RAW RECORDS:
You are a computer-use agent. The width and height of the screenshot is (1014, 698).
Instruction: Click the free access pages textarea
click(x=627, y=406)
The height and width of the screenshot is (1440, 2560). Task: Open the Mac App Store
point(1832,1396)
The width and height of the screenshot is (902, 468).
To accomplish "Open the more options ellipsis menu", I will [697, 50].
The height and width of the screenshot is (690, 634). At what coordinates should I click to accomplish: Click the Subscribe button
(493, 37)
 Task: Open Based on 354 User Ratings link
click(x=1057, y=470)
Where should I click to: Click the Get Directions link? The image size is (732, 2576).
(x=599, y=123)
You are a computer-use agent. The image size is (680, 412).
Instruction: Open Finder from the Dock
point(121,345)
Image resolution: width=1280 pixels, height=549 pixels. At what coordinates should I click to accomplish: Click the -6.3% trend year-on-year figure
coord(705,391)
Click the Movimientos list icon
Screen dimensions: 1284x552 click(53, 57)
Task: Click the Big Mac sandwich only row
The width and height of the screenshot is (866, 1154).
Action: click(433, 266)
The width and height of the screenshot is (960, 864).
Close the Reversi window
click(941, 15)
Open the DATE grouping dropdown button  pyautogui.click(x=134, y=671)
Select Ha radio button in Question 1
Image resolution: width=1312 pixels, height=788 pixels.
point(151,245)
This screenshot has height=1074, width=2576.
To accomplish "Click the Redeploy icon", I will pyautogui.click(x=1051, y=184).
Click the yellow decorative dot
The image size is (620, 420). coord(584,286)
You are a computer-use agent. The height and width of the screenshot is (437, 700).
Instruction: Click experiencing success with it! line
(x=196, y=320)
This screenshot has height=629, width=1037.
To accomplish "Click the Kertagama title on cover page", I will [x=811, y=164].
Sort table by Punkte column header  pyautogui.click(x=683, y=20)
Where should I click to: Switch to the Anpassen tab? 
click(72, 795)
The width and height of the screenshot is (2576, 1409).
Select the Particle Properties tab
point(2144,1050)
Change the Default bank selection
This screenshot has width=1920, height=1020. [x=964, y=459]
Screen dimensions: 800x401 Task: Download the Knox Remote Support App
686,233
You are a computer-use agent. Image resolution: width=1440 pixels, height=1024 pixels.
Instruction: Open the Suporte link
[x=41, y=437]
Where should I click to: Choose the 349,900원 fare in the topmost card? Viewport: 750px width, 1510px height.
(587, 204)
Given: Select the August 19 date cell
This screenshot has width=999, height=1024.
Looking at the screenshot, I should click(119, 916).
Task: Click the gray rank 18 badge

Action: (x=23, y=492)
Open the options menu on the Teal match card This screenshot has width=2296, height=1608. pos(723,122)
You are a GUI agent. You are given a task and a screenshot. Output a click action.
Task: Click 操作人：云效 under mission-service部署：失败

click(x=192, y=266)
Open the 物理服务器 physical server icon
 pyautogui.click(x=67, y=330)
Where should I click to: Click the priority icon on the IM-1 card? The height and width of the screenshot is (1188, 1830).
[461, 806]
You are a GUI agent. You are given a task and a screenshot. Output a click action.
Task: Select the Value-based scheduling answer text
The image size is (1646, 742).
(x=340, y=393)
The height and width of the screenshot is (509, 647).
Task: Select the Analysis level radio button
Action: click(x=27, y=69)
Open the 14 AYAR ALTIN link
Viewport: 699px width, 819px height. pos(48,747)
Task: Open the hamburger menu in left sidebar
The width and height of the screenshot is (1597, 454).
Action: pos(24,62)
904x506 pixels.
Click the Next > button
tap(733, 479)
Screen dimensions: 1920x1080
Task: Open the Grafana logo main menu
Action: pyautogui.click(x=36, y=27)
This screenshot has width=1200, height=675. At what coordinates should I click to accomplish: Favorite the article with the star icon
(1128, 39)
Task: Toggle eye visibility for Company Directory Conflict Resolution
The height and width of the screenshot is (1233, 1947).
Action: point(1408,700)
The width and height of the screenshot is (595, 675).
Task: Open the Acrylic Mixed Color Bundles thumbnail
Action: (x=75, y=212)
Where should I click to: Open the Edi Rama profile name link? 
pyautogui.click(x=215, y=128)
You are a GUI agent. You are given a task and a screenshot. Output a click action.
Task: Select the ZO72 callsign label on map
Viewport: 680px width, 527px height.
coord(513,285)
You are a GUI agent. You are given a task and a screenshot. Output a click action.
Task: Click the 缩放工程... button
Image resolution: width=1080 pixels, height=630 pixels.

WHAT IS ASKED: Format the entries above as a JSON list of strings, one string per line with blank lines omitted, from the first line through the line containing "click(941, 15)", inclusive.

THE RESPONSE:
[
  "You are a computer-use agent. The width and height of the screenshot is (1014, 698).",
  "Instruction: Click the free access pages textarea",
  "click(x=627, y=406)",
  "The height and width of the screenshot is (1440, 2560). Task: Open the Mac App Store",
  "point(1832,1396)",
  "The width and height of the screenshot is (902, 468).",
  "To accomplish \"Open the more options ellipsis menu\", I will [697, 50].",
  "The height and width of the screenshot is (690, 634). At what coordinates should I click to accomplish: Click the Subscribe button",
  "(493, 37)",
  " Task: Open Based on 354 User Ratings link",
  "click(x=1057, y=470)",
  "Where should I click to: Click the Get Directions link? The image size is (732, 2576).",
  "(x=599, y=123)",
  "You are a computer-use agent. The image size is (680, 412).",
  "Instruction: Open Finder from the Dock",
  "point(121,345)",
  "Image resolution: width=1280 pixels, height=549 pixels. At what coordinates should I click to accomplish: Click the -6.3% trend year-on-year figure",
  "coord(705,391)",
  "Click the Movimientos list icon",
  "Screen dimensions: 1284x552 click(53, 57)",
  "Task: Click the Big Mac sandwich only row",
  "The width and height of the screenshot is (866, 1154).",
  "Action: click(433, 266)",
  "The width and height of the screenshot is (960, 864).",
  "Close the Reversi window",
  "click(941, 15)"
]